Armstrong, Freier & Marzullo [Page 28] RFC 1301 Multicast Transport Protocol February 1992

3.2.7. Duplicate suppression

 The consumer must be prepared to ignore duplicate packets received.
 They will invariably be the result of the producer's retransmission
 in response to another consumer's nak.

3.2.8. Banishment

 If at any time a process detects another in violation of the protocol
 it may ask the offending process to withdraw from the web by
 unicasting to it a quit[request] that has the target field set to the
 value of the offender's TSAP. Any member that exhibits a detectable
 and recoverable protocol violation and still responds willingly to
 the quit[request] will be noted as having truly correct social
 behavior.
  0           7 8           15 16         23 24         31
 ----------------------------------------------------------    -----
 |  protocol    |    packet   |    type     |    client   |      |
 |  version     |    type     |    modifier |    channel  |      |
 ----------------------------------------------------------      |
 |                                                        |      |
 |              source connection identifier              |      |
 ----------------------------------------------------------      |
 |                                                        |      |
 |              destination connection identifier         |
 ---------------------------------------------------------- transport
 |                                                        |    header
 |              message acceptance criteria               |
 ----------------------------------------------------------      |
 |                                                        |      |
 |              heartbeat                                 |      |
 ----------------------------------------------------------      |
 |                            |                           |      |
 |        window              |        retention          |      |
 ----------------------------------------------------------    -----
 |                                                        |
 |              target TSAP                               |
 |                                                        |
 ----------------------------------------------------------
                        Figure 11. quit packet

3.3 Terminating the transport

 Transport termination is an advisory process that may be initiated by
 any member of the web.
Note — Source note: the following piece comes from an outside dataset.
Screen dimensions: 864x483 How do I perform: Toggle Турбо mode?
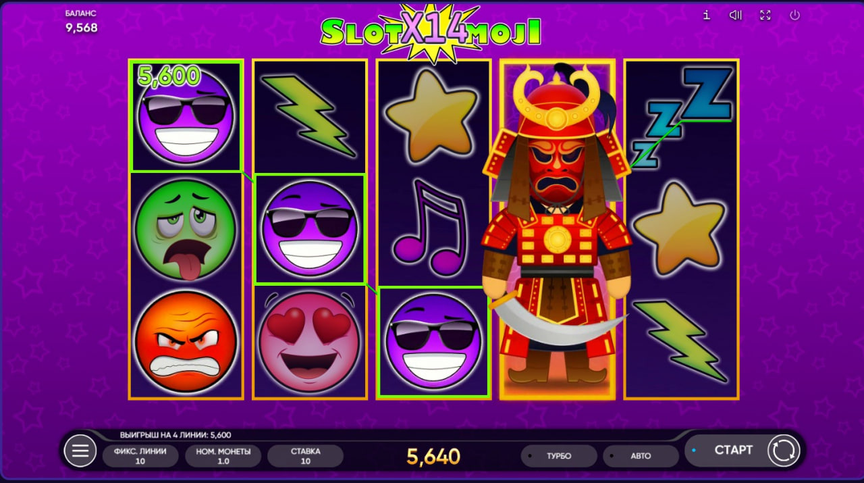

No process should intentionally quit the web
 while it has retransmittable data buffered. Stations should make

Armstrong, Freier & Marzullo [Page 29] RFC 1301 Multicast Transport Protocol February 1992

 every reasonable attempt advise the master of their intentions to
 withdraw, as their departure may collapse the topology of the web and
 eliminate the need to carry multicast messages across network
 boundaries.

3.3.1. Voluntary quits

 Voluntary quit[requests] are unicast to the master's TSAP. When the
 master receives a quit from a member of the web, it responds with a
 quit[confirm] packet. At that time the member will be formally
 removed from the web. The request should be retransmitted at
 heartbeat intervals until the confirmation is received from the
 master or as many times as the web's value of retention.

3.3.2. Master quit

 If the master initiates the transport termination it effects all
 members of the web. The master will retain all transmit tokens and
 refuse to assign them. Once the tokens are acquired, the master will
 multicast a quit[request] to the entire web. That request should be
 acknowledged by every active member. When the master receives no
 confirmations for retention transmissions, it may assume every member
 has terminated its transport and then may follow suit.

3.3.3. Banishment

 If the master receives any message other than a join[request] from a
 member that it does not recognize, it should transmit a quit[request]
 with that process as a target. This covers cases where the consumer
 did not see the termination reply and retransmitted its original quit
 request, as well as unannounced and rejected consumers.

3.4 Transport parameters

 The following section provides guidelines and rationale for selecting
 reasonable transport quality of service parameters. It also describes
 some of the reasoning behind the ranges of values presented.

3.4.1. Quality of service

 Active members of the web may suggest changes in the transport's
 quality of service parameters during the lifetime of the transport.
 Producers in general adjust the transport's parameters to encourage a
 higher level of throughput. Since consumers are responsible for
 certifying reliable delivery, it is expected that they will provide
 the force encouraging more reliability and stability. Both are trying
 to optimize the quality of service. The negotiation that took place
 when members joined the web included the clients' desires with

Armstrong, Freier & Marzullo [Page 30] RFC 1301 Multicast Transport Protocol February 1992

 regards to the worst case behavior that will be tolerated. If a
 member cannot maintain the negotiated lower bound, it may asked to
 withdraw from the web. That process will be sent a unicast message
 (quit[request]) indicating that it should retire. There are
 essentially three parameters maintained by the transport that reflect
 the client's quality of service requirements: heartbeat, window and
 retention. These three parameters can be adapted by the transport to
 reflect the capability of the members, the type of application being
 supported and the network topology. When members join the web, they
 suggest values for the quality of service parameters to the master.
 If the parameters are acceptable, the master will respond with the
 web's current operating values. During the lifetime of the web, it is
 expected that the parameters be modified by its members, though they
 may never result in a quality of service less than the lower bounds
 established by the joining procedure. Producers may try to improve
 performance by reducing the heartbeat interval and increasing the
 window size. This will have the effect of increasing the resources
 committed to the transport at any time. In order to keep the
 resources under control, the producer may also reduce the retention.
 Consumers must rely on their clients to consume the data occupying
 the resources of the transport. To do so the consumer transport
 implementation must monitor the level of committed resources to
 insure that it does not exceed its capabilities. Since MTP is a NAK
 based protocol, the consumer is required to tell the producer if a
 change in parameters is required. The new information must be
 delivered to the producer(s) before the consumer's resource situation
 becomes critical in order to avoid missing data.
 For more stable operation, consumers would try to extend the
 heartbeat interval and reduce the window. To a certain degree, they
 could also attempt to reduce the value of retention in order to
 reduce the amount of resources required to support the transport.
 However, that requires a more stringent real-time capability.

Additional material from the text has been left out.